• Niemal w całej Europie (nie licząc Belgii i Słowenii) to benzyna jest obłożona wyższymi obciążeniami niż diesel
  • Wysoki podatek VAT obowiązuje przy zakupie nowych aut m.in. w Chorwacji (25 proc.), Danii (25 proc.), Finlandii (24 proc.), Grecji (24 proc.), Szwecji (25 proc.) i na Węgrzech (27 proc.).
  • ACEA apeluje, by część przychodów z tytułu podatków od pojazdów przeznaczyć na wsparcie inwestycji w infrastrukturę do ładowania pojazdów
  • Więcej takich informacji znajdziesz na stronie głównej Onet.pl

Niemal 400 mld euro - tyle co roku zyskują rządy kilkunastu krajów UE z tytułu podatków od pojazdów, dróg oraz sprzedaży paliw. Według wyliczeń ACEA to przychody z podatków osiągane w ciągu roku przez Austrię, Belgię, Danię, Finlandię, Francję, Grecję, Hiszpanię, Irlandię, Niderlandy, Niemcy, Portugalię, Szwecję i Włochy razem wzięte.

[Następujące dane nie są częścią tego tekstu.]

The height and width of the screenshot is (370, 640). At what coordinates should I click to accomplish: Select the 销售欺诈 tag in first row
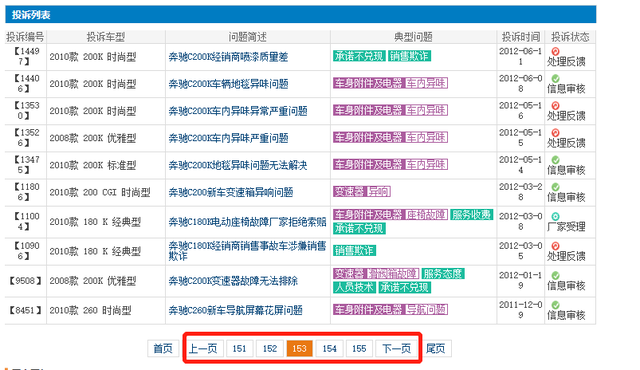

Średnie roczne przychody podatkowe na jeden pojazd silnikowy

Kraj Łączny przychód z tytułu podatków
Belgia 3187 euro
Austria 2678 euro
Finlandia 2523 euro
Irlandia 2438 euro
Dania 2251 euro
Holandia 2158 euro
Niemcy 1963 euro
Francja 1911 euro
Włochy 1727 euro
Szwecja 1561 euro
Portugalia 1528 euro
Grecja 1264 euro
Hiszpania 1068 euro

Niestety, w zestawieniu łącznych przychodów zabrakło Polski. Nasz kraj uwzględniono jednak w porównaniu stawek VAT na nowo kupowane auta, która jest jedną z wyższych w Europie - 22 proc. Taką samą stawkę, co w Polsce, ustanowiono w Irlandii i Portugalii. Jeszcze wyższy VAT obowiązuje zaś w Chorwacji (25 proc.), Danii (25 proc.), Finlandii (24 proc.), Grecji (24 proc.), Szwecji (25 proc.) i na Węgrzech (27 proc.). Niższym podatkiem objęto samochody m.in. w Austrii (20 proc.), Bułgarii (20 proc.), na Cyprze (19 proc.), w Czechach (19 proc.), Luksemburgu (17 proc.), Niemczech (19 proc.) czy na Słowacji (20 proc.).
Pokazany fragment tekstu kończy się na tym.